S3 buckets are normally access controlled so require authentication to read from. There are a wide variety of ways to configure your client for AWS authentication, all of which work with Inspect. See the article on Configuring the AWS CLI for additional details.

Chat Messages

The most important data structure within Sample is the ChatMessage. Note that often datasets will contain a simple string as their input (which is then internally converted to a ChatMessageUser). However, it is possible to include a full message history as the input via ChatMessage. Another useful application of ChatMessage is providing multi-modal input (e.g. images).

Class inspect_ai.model.ChatMessage

Field	Type	Description
`role`	`"system" \| "user" \| "assistant" \| "tool"`	Role of this chat message.
`content`	`str \| list[Content]`	The content of the message. Can be a simple string or a list of content parts intermixing text and images.

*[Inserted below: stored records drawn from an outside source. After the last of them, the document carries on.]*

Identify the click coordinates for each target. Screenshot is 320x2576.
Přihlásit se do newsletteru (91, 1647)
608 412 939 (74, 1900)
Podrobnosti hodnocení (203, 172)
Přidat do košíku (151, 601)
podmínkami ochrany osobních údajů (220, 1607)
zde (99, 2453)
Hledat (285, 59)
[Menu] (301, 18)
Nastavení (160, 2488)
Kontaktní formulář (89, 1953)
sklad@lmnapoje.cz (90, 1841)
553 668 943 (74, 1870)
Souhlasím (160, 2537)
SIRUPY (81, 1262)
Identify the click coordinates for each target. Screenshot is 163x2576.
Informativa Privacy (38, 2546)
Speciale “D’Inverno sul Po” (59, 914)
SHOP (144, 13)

An input with chat messages in your dataset might will look something like this:

"input": [
  {
    "role": "user",
    "content": "What cookie attributes should I use for strong security?"
  }
]

Note that for this example we wouldn’t normally use a full chat message object (rather we’d just provide a simple string). Chat message objects are more useful when you want to include a system prompt or prime the conversation with “assistant” responses.

Custom Reader

You are not restricted to the built in dataset functions for reading samples. You can also construct a MemoryDataset, and pass that to a task. For example:

from inspect_ai import Task, task
from inspect_ai.dataset import MemoryDataset, Sample
from inspect_ai.scorer import model_graded_fact
from inspect_ai.solver import generate, system_message

dataset=MemoryDataset([
    Sample(
        input="What cookie attributes should I use for strong security?",
        target="secure samesite and httponly",
    )
])

@task
def security_guide():
    return Task(
        dataset=dataset,
        solver=[system_message(SYSTEM_MESSAGE), generate()],
        scorer=model_graded_fact(),
    )

So if the built in dataset functions don’t meet your needs, you can create a custom function that yields a MemoryDatasetand pass those directly to your Task.